The very next day after returning home, I was off to Colorado Springs for two nights, and then our office was still in the midst of a move. The upside is that I got to spend about a week going in to the office wearing shorts and a t-shirt. The downside is that I did still sweat my balls off loading office furniture onto and off of a truck, and taking down a whole studio’s worth of drape and drape track.

And then it was back on a plane across the Atlantic, this time to Stockholm, Sweden, in preparation for a client’s 10-day Baltic Sea cruise. I was in Stockholm for two nights, and then aboard the Regent Cruise Lines “Seven Seas Voyager,” with ports of call in Helsinki, Finland; St. Petersburg, Russia; Tallinn, Estonia; Visby (Gotland), Sweden and Copenhagen, Denmark.

All ports were in countries I had never before visited, and every place was a wonder to behold. I must say, however, that Tallinn and Visby were the most picturesque and gorgeous towns I’ve ever visited, no disrespect to Prague, which comes in third…maybe tied for second…

And time churns onward… only four days home and I’m off again, this time in Washington, D.C., for a week. Nothing as glamorous or as interesting as a 10-day Baltic cruise, but then you can’t eat jelly donuts every day, can you?

Enjoy a few photos from the cruise…


Somewhere in this shot you can see our ship....
















Stockholm....































Helsinki....






























St. Petersburg (formerly Leningrad, formerly Petrograd, formerly St. Petersburg, all since 1917!), though 2 photos certainly can't do it justice....




























Tallinn....
































Visby, on the island of Gotland....

Hot Fuzz

On the flight home from London, I perused the United Airlines entertainment guide and came across a description for “Hot Fuzz,” a film “by the makers of ‘Shaun of the Dead.’” I never saw “Shaun of the Dead,” so I didn’t know what to expect, but the description otherwise intrigued me.

This particular flight offered individual screens for each passenger, allowing personal viewing of a choice of about seven films. Clearly unaware of what to expect, I punched up the channel for “Hot Fuzz.”

On the surface it’s a story about a London cop who’s just too good. His arrest record is 1000% higher than his colleagues’, and so, because he’s making the rest of them look bad, he’s sent away to a small town where, historically, nothing happens.
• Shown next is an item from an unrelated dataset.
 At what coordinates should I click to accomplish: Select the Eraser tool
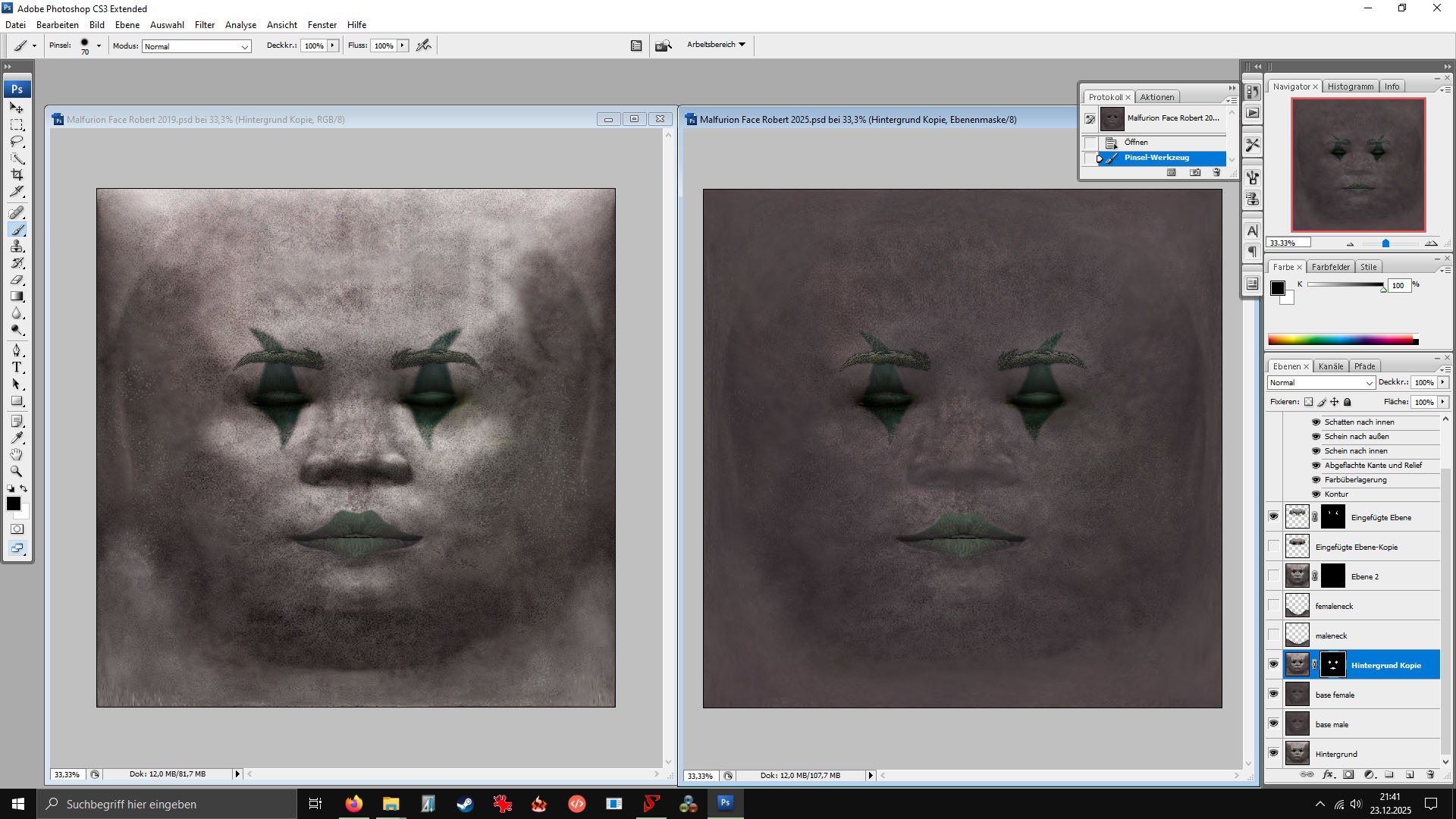(x=17, y=280)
And of course, nothing there is as it seems.

Deep down, however, it’s a good-natured spoof of the Hollywood genre “buddy cop” movies, and manages to send up those movies quite vigorously, as well as entertain in its own right. They nail just about every cliché along the way, from ridiculous car chases to the cheesy lines the bad guys – as well as the charismatic good guys – spew at the climax of a scene, to the impossible gun-fight scenes, to the painfully touching sweet scene at the end.

My biggest surprise came when I heard the ‘f’ word clearly in the dialogue. I checked the guide again and discovered that this film was presented without editing by the airline, so all language was intact! I guess it’s only allowed on international flights, but I’m not complaining!

The “Shaun of the Dead” gang also apparently love blood and gore, so there was a fair bit of that throughout, though it only added comedically to the film.

Bottom line, if you like intelligent spoofs of mindless films, if you don’t mind some raw language or some (funny) mild gore, if you want to laugh yourself silly, oblivious between your headphones while others stare at you as though you’ve come unhinged, buy, rent or otherwise view “Hot Fuzz!”